» EXERCISE OBJECTIVE
Copy out the records from the line containing "Image resolution: width=920, height=2576." through the line containing "Αναζήτηση (814, 22)", with both of those lines included.

» PROVIDED RECORDS
┌────────
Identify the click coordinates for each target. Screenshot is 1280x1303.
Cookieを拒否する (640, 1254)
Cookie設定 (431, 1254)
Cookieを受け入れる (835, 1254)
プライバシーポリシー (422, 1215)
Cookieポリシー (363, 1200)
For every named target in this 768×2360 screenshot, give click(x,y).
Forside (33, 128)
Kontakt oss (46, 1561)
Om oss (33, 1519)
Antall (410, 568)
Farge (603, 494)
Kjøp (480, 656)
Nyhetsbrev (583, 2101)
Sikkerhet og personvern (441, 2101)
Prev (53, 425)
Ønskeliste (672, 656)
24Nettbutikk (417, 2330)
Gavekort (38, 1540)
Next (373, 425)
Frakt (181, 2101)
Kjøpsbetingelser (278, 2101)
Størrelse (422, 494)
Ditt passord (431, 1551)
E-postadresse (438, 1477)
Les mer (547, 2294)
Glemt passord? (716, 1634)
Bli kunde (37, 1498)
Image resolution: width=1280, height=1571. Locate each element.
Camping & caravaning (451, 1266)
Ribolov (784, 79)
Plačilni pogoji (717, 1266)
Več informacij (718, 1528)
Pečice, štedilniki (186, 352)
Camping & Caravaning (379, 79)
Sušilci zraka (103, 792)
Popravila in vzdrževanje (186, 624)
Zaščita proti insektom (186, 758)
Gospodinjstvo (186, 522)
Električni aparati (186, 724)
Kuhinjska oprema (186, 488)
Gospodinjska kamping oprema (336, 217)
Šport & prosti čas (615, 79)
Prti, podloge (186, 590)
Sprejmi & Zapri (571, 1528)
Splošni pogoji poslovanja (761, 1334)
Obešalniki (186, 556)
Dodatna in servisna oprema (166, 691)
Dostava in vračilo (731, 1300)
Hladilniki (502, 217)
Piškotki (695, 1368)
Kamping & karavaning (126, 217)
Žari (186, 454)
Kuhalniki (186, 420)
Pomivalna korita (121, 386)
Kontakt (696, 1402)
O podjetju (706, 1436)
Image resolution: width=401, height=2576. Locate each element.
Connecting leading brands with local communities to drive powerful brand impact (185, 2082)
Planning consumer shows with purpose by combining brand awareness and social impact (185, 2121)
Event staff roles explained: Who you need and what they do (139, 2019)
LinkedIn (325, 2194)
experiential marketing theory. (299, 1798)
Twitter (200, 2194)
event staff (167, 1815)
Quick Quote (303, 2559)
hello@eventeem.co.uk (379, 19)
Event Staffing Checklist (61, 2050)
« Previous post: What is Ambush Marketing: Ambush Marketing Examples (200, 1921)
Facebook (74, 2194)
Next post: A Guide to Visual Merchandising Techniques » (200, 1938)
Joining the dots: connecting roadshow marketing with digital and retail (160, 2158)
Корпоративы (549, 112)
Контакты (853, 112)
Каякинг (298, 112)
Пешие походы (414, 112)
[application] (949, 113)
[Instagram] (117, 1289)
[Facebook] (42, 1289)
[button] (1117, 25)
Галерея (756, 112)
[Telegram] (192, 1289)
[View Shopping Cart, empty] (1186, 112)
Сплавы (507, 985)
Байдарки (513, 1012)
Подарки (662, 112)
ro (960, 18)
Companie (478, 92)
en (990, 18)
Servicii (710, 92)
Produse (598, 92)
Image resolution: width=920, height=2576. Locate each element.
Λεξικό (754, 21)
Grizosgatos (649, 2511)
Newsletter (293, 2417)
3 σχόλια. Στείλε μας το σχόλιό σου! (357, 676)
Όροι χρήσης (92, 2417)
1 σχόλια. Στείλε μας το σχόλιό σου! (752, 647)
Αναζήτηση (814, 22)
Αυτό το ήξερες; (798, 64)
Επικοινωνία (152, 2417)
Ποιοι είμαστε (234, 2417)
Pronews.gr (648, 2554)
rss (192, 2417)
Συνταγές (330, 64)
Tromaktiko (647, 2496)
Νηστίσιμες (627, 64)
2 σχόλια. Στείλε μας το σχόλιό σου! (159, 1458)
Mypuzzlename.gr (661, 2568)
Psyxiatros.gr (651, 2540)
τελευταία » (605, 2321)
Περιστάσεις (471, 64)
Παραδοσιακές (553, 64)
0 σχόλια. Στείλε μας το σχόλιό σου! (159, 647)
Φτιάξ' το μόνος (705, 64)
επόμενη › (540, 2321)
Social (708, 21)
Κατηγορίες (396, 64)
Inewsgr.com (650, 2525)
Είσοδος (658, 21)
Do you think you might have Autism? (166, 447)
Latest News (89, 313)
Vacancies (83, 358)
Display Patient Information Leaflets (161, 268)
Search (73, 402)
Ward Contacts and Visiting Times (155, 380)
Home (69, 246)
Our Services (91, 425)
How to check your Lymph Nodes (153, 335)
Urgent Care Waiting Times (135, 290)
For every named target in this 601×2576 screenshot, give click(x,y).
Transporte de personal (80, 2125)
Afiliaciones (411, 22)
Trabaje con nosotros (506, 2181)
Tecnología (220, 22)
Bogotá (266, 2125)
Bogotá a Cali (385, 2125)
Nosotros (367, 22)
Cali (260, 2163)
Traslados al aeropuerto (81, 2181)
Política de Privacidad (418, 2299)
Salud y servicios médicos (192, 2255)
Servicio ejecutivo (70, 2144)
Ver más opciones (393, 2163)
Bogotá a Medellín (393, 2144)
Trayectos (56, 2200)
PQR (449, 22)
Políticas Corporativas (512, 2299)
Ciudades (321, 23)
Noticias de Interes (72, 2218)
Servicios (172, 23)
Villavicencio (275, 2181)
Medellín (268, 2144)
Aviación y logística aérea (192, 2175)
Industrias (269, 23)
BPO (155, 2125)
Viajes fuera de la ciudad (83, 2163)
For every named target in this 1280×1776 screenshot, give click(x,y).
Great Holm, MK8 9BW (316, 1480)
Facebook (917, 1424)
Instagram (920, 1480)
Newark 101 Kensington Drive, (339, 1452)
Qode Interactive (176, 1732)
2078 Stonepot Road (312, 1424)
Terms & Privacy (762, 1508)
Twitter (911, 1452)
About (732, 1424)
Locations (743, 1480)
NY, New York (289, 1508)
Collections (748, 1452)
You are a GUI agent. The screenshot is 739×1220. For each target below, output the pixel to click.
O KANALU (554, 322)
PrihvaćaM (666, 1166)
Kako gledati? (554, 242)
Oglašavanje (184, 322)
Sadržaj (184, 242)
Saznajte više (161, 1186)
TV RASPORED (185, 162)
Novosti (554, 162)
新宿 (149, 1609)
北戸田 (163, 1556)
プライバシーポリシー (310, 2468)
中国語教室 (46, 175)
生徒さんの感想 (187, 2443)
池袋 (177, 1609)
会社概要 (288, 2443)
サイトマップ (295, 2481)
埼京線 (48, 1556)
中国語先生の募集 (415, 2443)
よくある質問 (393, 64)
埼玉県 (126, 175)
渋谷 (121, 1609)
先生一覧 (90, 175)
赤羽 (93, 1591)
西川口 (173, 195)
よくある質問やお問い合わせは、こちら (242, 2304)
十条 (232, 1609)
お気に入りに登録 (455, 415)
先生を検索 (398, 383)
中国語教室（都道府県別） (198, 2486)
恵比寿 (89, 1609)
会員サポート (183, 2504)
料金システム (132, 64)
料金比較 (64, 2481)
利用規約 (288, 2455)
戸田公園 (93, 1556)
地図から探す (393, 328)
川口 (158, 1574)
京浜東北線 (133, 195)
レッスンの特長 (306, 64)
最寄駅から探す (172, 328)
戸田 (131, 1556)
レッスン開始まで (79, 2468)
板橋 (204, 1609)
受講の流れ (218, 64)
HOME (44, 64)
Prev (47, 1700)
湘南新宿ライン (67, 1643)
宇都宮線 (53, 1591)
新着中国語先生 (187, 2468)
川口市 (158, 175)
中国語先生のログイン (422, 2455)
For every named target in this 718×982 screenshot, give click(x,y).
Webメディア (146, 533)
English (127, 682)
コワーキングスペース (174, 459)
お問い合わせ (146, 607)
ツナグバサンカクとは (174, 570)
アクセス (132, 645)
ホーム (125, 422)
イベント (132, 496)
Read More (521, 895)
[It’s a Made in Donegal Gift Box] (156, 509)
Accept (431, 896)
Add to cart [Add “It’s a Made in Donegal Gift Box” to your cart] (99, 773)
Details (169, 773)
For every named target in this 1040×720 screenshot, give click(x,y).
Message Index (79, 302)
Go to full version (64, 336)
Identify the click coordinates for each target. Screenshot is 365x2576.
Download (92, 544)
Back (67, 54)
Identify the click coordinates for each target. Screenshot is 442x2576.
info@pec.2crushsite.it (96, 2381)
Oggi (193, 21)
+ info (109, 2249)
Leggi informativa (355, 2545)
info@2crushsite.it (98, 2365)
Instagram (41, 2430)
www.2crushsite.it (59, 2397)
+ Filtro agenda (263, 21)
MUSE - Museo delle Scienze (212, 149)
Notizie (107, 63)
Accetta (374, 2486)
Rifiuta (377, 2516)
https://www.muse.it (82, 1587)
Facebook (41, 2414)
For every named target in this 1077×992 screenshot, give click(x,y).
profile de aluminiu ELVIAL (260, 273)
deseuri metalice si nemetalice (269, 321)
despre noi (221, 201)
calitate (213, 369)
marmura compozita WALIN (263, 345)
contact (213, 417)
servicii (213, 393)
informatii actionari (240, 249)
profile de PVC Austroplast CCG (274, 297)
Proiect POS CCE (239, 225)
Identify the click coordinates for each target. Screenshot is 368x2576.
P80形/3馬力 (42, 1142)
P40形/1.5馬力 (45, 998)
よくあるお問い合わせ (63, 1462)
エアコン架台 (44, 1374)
└────────
» SOLUTION TO THIS PROBLEM
Image resolution: width=920, height=2576. Locate each element.
Λεξικό (754, 21)
Grizosgatos (649, 2511)
Newsletter (293, 2417)
3 σχόλια. Στείλε μας το σχόλιό σου! (357, 676)
Όροι χρήσης (92, 2417)
1 σχόλια. Στείλε μας το σχόλιό σου! (752, 647)
Αναζήτηση (814, 22)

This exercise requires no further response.